The Senate late Tuesday cleared the first procedural hurdle to prevent an election year government shutdown, voting to end debate on a continuing resolution that would freeze Department of Energy defense-nuclear budgets at 2020 levels through Dec. 11.
The roughly quarter-long continuing resolution passed 82 to 6.
The measure would provide billions of dollars less than requested for the National Nuclear Security Administration’s (NNSA) nuclear weapons programs, over a billion more than requested for Manhattan Project and Cold War nuclear-weapons cleanup managed by DOE’s Office of Environmental Management (EM) and just under what the White House sought for the Nuclear Regulatory Commission, which regulates civilian nuclear power plants.
President Donald Trump must sign the bill by midnight tonight to avert a government shutdown during his reelection campaign against Democratic nominee Joe Biden, the former vice president.

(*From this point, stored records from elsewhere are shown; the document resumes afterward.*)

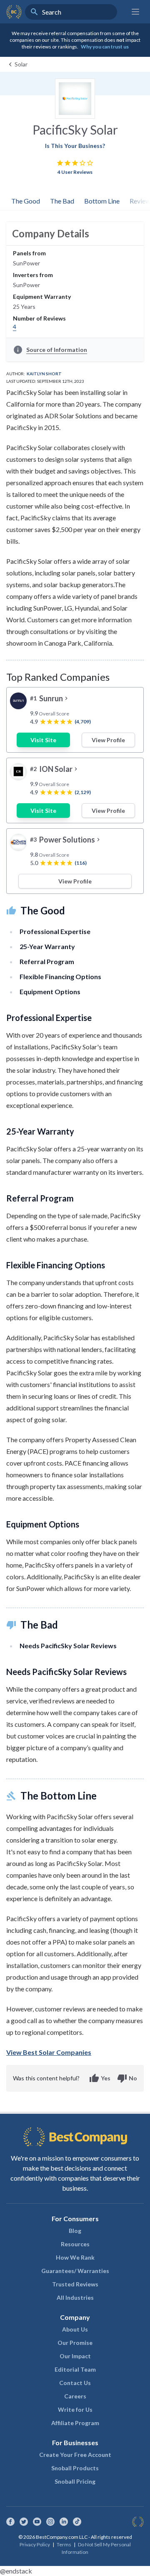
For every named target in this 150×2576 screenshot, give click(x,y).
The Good (25, 201)
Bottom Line (102, 201)
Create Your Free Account (75, 2454)
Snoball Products (75, 2468)
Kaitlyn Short (44, 374)
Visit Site (43, 739)
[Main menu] (135, 11)
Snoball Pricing (75, 2481)
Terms (64, 2544)
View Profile (108, 739)
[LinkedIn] (64, 2521)
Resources (75, 2244)
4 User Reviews (75, 172)
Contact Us (75, 2382)
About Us (75, 2329)
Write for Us (75, 2409)
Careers (75, 2396)
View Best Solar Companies (48, 2052)
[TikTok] (77, 2521)
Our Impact (75, 2356)
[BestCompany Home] (14, 11)
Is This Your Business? (75, 145)
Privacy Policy (35, 2544)
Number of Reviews (39, 318)
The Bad (62, 201)
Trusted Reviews (75, 2284)
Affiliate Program (75, 2422)
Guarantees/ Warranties (75, 2270)
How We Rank (75, 2257)
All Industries (75, 2297)
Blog (75, 2230)
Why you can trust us (105, 46)
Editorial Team (75, 2369)
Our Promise (75, 2342)
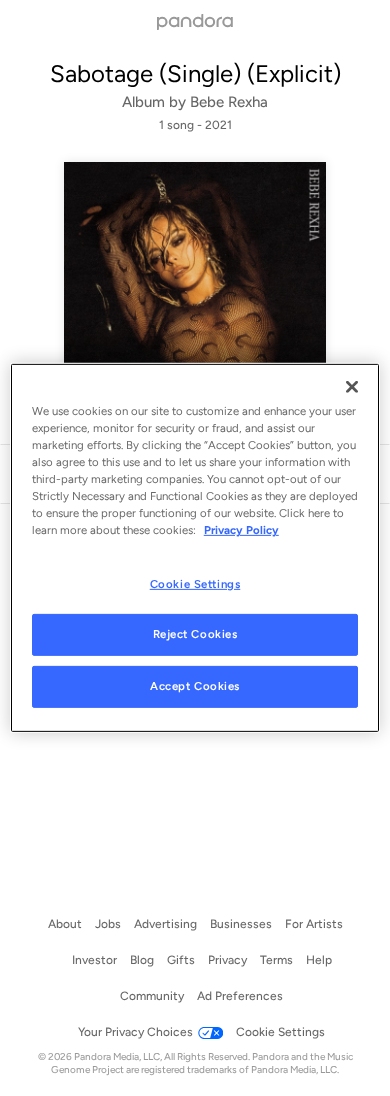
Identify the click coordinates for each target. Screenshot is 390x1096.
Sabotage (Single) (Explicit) (195, 73)
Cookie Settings (195, 583)
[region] (195, 548)
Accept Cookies (195, 686)
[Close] (352, 387)
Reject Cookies (195, 634)
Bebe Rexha (229, 102)
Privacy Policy (241, 530)
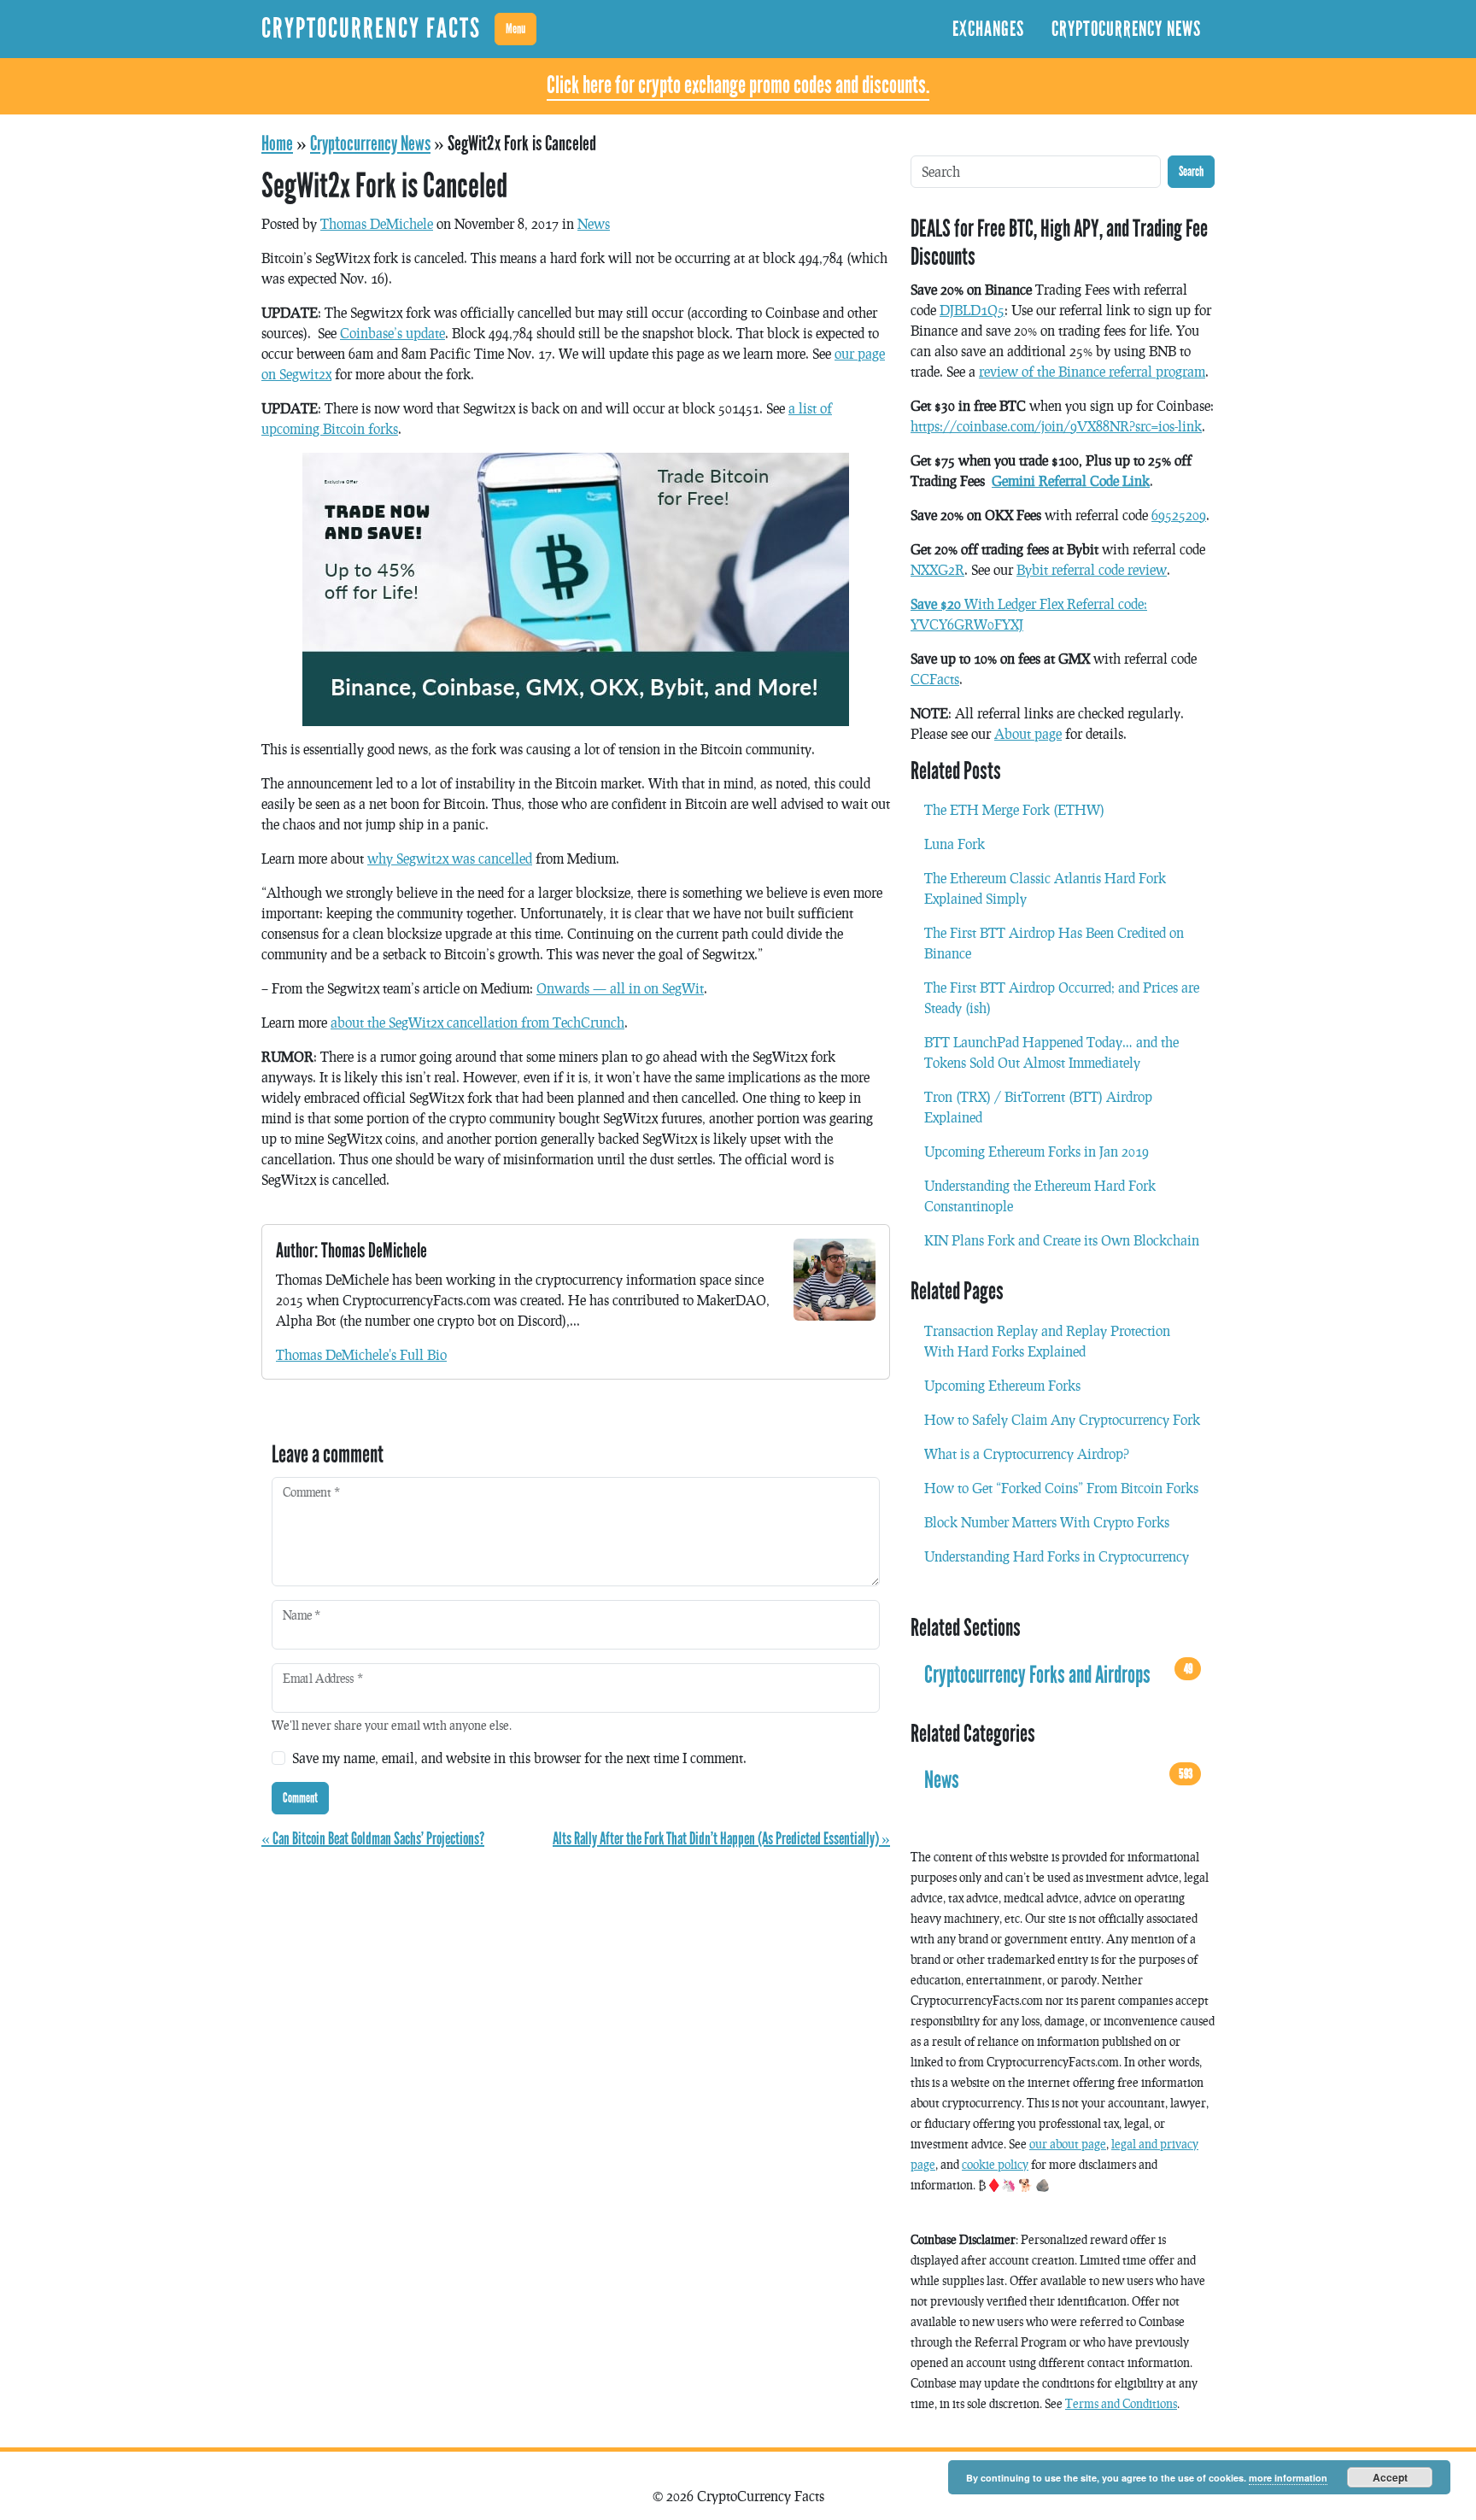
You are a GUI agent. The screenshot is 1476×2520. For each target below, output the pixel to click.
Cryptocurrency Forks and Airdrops (1058, 1674)
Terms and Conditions (1121, 2403)
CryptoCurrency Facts (371, 28)
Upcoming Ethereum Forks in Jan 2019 (1036, 1151)
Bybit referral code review (1091, 569)
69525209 (1178, 515)
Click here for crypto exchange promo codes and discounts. (738, 85)
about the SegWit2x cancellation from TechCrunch (477, 1022)
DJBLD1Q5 (972, 310)
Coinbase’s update (392, 333)
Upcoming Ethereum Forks (1002, 1385)
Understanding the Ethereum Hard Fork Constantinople (1040, 1195)
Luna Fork (954, 843)
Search (1191, 171)
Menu (515, 29)
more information (1288, 2477)
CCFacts (935, 679)
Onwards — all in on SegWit (620, 988)
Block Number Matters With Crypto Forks (1046, 1522)
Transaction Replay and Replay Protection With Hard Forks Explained (1047, 1340)
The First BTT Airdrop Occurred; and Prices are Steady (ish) (1061, 997)
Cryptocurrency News (1126, 29)
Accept (1390, 2477)
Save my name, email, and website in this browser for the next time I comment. (519, 1757)
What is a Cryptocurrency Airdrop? (1026, 1453)
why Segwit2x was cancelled (449, 858)
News (593, 223)
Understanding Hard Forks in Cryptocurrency (1056, 1556)
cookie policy (995, 2164)
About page (1028, 733)
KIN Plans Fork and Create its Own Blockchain (1061, 1240)
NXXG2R (937, 569)
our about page (1067, 2143)
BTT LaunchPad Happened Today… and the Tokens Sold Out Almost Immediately (1051, 1052)
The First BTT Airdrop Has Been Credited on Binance (1054, 942)
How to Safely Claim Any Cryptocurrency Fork (1062, 1419)
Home (277, 143)
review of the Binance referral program (1092, 371)
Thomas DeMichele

The measure provides the annualized equivalent of about $7.45 billion for EM, about $1.3 billion more than requested. NNSA would get the equivalent of roughly $16.7 billion, some $3 billion less than requested. NNSA has warned anything below the request will affect delivery of refurbished nuclear weapons to the military.
Meanwhile, DOE’s Office of Nuclear Energy would get $156 million under the continuing resolution, or about $28 million below the request. The Nuclear Regulatory Commission would receive $855 million or so, about $10 million below the request.